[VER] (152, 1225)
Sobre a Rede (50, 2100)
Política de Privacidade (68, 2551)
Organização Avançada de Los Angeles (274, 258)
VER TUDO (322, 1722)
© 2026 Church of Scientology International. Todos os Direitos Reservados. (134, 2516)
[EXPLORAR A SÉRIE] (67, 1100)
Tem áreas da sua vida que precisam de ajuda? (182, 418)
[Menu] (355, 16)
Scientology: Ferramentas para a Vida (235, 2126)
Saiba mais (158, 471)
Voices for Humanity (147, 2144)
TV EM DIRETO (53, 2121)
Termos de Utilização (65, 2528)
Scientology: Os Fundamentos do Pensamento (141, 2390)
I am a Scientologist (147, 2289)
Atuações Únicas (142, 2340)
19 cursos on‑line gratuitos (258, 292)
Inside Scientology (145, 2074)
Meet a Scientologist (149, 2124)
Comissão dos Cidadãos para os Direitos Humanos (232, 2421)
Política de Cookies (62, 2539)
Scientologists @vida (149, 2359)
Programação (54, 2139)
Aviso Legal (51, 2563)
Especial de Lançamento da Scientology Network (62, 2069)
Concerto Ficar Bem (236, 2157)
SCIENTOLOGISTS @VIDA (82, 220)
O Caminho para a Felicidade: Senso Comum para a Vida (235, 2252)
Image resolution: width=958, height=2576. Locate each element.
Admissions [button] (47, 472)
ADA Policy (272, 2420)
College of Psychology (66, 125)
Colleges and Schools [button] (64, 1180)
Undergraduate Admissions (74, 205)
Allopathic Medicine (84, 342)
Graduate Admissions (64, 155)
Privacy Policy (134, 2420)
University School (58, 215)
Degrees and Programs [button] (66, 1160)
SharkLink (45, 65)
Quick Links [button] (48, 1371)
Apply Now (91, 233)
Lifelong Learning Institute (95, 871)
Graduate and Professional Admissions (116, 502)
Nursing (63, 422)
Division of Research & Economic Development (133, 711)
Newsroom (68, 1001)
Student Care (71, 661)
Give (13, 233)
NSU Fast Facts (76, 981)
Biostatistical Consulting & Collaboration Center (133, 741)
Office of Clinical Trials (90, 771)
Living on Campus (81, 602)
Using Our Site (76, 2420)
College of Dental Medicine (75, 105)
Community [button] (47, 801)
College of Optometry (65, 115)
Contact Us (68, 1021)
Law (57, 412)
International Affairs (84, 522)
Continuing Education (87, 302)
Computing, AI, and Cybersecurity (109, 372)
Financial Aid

» WHAT YOU SHOULD DO:
Copy out word for word each line of the listing, from the very first line down to the line containing "Scientology: Os Fundamentos", and stop after that line.

» RESULT:
[VER] (152, 1225)
Sobre a Rede (50, 2100)
Política de Privacidade (68, 2551)
Organização Avançada de Los Angeles (274, 258)
VER TUDO (322, 1722)
© 2026 Church of Scientology International. Todos os Direitos Reservados. (134, 2516)
[EXPLORAR A SÉRIE] (67, 1100)
Tem áreas da sua vida que precisam de ajuda? (182, 418)
[Menu] (355, 16)
Scientology: Ferramentas para a Vida (235, 2126)
Saiba mais (158, 471)
Voices for Humanity (147, 2144)
TV EM DIRETO (53, 2121)
Termos de Utilização (65, 2528)
Scientology: Os Fundamentos do Pensamento (141, 2390)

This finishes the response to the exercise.